Numerosas mujeres acudían a ella en busca de consejo. Si su humildad le hacía difícil instruir a otros, su caridad la impulsaba a hacerlo. Sus palabras tenían un acento tan profundo de humildad y de convencimiento, que impresionaban profundamente a sus oyentes. «¡Oh -exclamaba Sinclética-, cuan felices seríamos si trabajáramos por ganar el cielo y servir a Dios, como los mundanos trabajan por acumular riquezas y bienes perecederos! En tierra arrostran a los bandidos y salteadores; en el mar se exponen a los vientos y a las olas y sufren naufragios y calamidades; todo lo intentan y a todo se atreven; en cambio nosotros, que servimos a un Señor tan grande y esperamos un premio inefable, tenemos miedo de la menor contradicción». Frecuentemente predicaba la humildad: «Un tesoro sólo está seguro cuando está escondido; descubrirlo equivale a exponerlo a la codicia del primero que venga y a perderlo; igualmente, la virtud sólo está segura cuando permanece secreta, y quien la ostenta la verá disiparse como el humo». Con estos y otros discursos exhortaba nuestra santa a la caridad, a la vigilancia y a todas las virtudes.

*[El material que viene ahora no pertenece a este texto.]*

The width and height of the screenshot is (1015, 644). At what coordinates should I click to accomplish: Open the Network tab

A los ochenta años de edad, Sinclética contrajo una intensa fiebre que le atacó los pulmones, al mismo tiempo que una violenta gangrena le consumía los labios y las mandíbulas. Llevó su enfermedad con increíble paciencia y resignación, a pesar de que en los últimos tres meses el dolor no le dejaba reposo. Aunque la gangrena la había privado del uso de la palabra, su paciencia era un sermón más eficaz que cualquier predicación. Tres días antes de su muerte, Sinclética tuvo una visión en la que le fue revelada la hora en que su alma abandonaría el cuerpo. Al llegar el momento previsto, aureolada de una luz celestial y consolada con divinas visiones, Sinclética entregó su alma a Dios, a los ochenta y cuatro años de edad.
En las colecciones de Apotegmas de los Padres del Desierto se encuentran muchas sentencias de la santa.
La «Vita» puede verse en Acta Sanctorum, 5 de enero, tomo I, pág 242. En todas las recopilaciones de sentencias de los Padres del Desierto figuran pensamientos de santa Sinclética, por ejemplo en esta colección. El presente artículo reproduce con escasos cambios el correspondiente del Butler-Guinea.